The concept of a 'social contract' comes from Jean Jaques Rousseau, one of the central 18th century Liberal philosophers. 18th century philosophy did not always (or even often) make clear distinctions between descriptive and prescriptive modes — philosophy hadn't yet begun to grapple with the is/ought distinction — so the point of this concept was both to explain the observation that people naturally and willingly form communities that limit the behaviors of individual members, and to rationalize that natural behavior into an abstract, rational construct.
The idea of an unbound Liberal individual, by contrast, comes from John Locke's theories, but even Locke held that where these isolated individuals come into contact with each other they establish contract-like behavior, respecting certain boundaries (e.g., not violating each others natural rights) and creating long-term or pro tem cooperative agreements. No Liberal theorist that I know of ever theorized that men prefer to live in complete isolation from each other, eschewing the benefits of society, and every Liberal theorist who discusses social life does so in terms of rational, contract-like behavior.

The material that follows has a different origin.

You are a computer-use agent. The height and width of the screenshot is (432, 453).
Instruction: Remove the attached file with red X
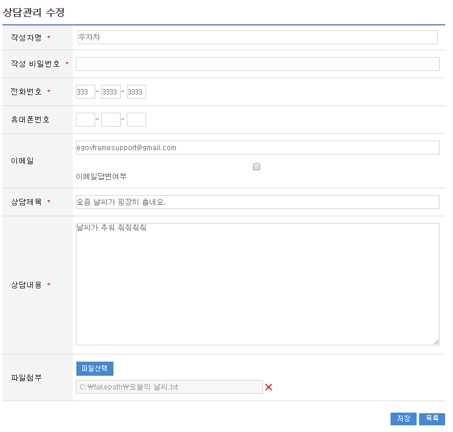[x=269, y=387]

Remember, a social contract not only protects the weak from the strong, but also protects the strong from mass action of the weak. Many tyrants who break the bonds of the social contract with their citizens find themselves in the wrong end of a noose at the hands of a mob.
Whether or not one likes the concept of a social contract, one ought to recognize that jails are filled with those who refuse to buy into it. The social contract is a fact, and one must either abide by it or work to change its tenets.